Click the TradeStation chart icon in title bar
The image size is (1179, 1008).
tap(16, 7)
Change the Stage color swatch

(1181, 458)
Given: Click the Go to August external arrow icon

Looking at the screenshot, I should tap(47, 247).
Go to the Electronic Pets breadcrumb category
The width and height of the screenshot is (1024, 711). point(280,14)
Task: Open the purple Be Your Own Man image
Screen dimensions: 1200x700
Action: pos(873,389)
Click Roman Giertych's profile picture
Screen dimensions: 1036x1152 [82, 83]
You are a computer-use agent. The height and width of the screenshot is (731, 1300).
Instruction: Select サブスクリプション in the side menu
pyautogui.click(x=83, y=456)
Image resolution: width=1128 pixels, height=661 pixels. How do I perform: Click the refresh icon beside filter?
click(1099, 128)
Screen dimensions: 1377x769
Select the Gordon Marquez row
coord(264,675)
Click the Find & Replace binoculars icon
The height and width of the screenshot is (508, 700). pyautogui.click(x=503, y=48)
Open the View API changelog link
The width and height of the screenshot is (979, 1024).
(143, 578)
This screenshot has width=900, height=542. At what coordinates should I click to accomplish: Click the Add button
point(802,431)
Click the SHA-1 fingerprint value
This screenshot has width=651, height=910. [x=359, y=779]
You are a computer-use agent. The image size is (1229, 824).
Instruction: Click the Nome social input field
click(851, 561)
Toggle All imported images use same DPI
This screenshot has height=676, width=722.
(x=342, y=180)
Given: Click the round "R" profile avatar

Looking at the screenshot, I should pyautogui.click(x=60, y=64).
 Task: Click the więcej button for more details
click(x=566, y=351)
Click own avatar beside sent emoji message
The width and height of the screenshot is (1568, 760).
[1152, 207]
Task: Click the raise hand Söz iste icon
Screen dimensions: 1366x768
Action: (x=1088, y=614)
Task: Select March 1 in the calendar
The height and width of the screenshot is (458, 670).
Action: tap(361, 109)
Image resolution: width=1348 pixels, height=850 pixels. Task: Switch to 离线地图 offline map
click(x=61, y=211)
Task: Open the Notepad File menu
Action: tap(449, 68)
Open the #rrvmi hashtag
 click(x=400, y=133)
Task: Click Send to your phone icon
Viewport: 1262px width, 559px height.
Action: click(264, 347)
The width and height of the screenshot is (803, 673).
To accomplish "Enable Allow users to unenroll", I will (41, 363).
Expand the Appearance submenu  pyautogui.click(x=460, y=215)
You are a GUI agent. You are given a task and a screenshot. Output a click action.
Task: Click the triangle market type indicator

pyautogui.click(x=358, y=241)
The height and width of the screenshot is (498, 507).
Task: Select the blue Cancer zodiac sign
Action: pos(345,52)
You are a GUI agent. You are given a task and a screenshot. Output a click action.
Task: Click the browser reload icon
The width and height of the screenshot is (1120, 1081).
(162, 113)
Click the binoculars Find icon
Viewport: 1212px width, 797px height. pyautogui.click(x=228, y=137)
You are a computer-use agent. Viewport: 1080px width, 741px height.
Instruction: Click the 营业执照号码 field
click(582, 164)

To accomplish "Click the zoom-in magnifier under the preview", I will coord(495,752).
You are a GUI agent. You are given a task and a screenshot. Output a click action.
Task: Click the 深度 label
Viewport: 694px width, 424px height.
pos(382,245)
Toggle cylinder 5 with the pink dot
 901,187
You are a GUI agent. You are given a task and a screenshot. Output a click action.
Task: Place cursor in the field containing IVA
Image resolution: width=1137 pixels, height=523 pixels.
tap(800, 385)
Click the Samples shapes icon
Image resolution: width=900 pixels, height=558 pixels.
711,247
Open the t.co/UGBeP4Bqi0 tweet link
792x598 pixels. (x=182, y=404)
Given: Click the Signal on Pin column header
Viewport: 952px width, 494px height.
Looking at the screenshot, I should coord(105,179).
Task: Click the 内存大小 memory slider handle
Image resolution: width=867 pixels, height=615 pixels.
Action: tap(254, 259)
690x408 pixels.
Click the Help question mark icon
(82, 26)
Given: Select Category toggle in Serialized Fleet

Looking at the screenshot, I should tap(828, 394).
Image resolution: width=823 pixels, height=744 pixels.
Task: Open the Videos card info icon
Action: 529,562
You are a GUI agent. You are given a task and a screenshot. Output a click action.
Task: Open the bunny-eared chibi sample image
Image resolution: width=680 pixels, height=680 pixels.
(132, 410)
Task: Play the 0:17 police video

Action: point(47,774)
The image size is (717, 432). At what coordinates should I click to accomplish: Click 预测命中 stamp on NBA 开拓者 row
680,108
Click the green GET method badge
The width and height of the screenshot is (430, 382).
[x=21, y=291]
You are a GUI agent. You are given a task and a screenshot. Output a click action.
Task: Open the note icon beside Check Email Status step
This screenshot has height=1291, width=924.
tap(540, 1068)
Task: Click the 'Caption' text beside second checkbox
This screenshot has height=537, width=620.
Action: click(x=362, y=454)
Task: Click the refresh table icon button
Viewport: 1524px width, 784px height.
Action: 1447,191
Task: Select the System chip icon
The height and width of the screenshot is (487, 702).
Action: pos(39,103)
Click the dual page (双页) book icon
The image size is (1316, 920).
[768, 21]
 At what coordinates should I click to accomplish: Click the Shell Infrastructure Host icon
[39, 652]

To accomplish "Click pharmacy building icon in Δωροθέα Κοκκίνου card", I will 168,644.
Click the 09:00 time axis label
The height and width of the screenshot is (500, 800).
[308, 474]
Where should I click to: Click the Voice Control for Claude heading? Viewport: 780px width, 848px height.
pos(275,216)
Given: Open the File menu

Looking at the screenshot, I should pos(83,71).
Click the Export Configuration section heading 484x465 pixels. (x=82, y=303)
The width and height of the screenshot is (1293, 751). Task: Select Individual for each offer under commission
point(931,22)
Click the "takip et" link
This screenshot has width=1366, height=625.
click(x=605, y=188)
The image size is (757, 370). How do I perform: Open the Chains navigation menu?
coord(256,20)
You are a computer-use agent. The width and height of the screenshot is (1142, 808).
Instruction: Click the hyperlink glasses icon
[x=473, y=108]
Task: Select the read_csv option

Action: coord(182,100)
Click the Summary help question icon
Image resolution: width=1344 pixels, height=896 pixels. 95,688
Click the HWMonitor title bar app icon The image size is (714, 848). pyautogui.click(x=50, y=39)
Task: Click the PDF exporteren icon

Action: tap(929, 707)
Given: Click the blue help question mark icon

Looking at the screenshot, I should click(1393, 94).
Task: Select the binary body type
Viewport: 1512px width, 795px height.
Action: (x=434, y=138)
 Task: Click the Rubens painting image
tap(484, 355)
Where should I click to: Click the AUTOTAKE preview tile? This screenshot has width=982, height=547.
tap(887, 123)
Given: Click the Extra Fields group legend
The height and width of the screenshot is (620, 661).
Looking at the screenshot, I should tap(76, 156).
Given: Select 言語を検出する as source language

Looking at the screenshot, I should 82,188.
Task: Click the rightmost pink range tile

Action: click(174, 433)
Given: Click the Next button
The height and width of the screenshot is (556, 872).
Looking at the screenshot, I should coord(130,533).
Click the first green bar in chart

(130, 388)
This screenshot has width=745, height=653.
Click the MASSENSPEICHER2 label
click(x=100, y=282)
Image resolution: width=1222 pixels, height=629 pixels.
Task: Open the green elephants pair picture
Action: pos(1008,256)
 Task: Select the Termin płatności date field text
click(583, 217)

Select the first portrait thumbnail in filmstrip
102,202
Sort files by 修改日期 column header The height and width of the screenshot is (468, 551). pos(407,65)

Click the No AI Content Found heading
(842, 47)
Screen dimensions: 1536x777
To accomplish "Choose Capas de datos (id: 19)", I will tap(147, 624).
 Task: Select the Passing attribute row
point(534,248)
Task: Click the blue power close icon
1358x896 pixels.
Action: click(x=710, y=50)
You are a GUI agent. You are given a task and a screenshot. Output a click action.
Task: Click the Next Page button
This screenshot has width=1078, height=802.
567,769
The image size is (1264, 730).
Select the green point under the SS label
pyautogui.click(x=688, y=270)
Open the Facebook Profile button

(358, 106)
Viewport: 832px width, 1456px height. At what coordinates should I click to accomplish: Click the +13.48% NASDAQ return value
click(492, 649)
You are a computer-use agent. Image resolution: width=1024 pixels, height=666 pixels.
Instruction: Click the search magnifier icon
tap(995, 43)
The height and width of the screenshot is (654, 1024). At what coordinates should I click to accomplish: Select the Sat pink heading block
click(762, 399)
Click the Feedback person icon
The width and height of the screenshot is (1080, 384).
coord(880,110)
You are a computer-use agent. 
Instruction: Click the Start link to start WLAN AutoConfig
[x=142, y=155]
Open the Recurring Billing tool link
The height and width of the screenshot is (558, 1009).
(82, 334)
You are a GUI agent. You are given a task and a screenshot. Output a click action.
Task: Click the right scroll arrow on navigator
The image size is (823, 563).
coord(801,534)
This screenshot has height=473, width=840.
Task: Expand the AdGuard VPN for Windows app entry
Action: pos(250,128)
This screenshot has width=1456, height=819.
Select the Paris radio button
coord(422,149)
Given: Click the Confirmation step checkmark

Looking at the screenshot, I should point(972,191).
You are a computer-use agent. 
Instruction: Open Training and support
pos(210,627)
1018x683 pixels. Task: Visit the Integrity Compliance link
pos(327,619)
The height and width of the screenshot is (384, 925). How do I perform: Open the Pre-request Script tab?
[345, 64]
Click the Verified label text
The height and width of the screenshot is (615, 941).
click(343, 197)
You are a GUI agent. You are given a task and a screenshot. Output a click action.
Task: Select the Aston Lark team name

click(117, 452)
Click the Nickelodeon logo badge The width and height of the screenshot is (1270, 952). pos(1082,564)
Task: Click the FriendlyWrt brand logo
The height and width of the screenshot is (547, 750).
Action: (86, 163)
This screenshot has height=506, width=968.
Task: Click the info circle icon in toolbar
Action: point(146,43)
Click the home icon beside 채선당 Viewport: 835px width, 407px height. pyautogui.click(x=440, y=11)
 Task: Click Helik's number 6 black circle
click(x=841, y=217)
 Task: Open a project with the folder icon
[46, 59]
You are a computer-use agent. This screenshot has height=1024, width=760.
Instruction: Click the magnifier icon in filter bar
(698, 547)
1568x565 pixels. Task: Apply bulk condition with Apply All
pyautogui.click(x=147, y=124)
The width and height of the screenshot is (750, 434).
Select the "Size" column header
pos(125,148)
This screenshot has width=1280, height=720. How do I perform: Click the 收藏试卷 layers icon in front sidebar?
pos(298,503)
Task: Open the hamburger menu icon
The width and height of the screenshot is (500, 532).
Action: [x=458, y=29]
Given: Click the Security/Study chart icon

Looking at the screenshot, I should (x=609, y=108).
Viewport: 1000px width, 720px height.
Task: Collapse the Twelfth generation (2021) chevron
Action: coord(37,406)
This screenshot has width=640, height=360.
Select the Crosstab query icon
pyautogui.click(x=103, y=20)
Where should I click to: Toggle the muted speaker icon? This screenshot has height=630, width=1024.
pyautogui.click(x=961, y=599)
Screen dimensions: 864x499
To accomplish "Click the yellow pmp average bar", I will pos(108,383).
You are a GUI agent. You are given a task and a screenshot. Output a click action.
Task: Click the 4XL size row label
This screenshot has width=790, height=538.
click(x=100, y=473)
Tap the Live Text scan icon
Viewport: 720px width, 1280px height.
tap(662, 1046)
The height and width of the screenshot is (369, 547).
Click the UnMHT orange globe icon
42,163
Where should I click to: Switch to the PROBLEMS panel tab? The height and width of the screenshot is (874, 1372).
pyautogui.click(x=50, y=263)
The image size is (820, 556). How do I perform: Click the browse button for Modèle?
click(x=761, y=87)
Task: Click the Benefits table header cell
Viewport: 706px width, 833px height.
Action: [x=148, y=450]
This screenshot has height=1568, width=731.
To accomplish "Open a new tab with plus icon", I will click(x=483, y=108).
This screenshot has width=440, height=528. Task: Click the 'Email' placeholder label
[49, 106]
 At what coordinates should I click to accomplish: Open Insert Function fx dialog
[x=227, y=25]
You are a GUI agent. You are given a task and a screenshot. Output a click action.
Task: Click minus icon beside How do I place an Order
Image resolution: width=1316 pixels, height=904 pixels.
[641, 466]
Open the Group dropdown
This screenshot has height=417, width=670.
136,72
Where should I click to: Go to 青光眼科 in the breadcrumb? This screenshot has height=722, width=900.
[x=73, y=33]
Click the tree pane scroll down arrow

WHAT TO PRODUCE — Only lines with the word "will" are wanted; pull each of them from the records.

RESULT FOR THIS EXERCISE —
To accomplish "Enable Allow users to unenroll", I will (41, 363).
To accomplish "Click the zoom-in magnifier under the preview", I will coord(495,752).
To accomplish "Click pharmacy building icon in Δωροθέα Κοκκίνου card", I will 168,644.
To accomplish "Choose Capas de datos (id: 19)", I will tap(147, 624).
To accomplish "Click the yellow pmp average bar", I will pos(108,383).
To accomplish "Open a new tab with plus icon", I will click(x=483, y=108).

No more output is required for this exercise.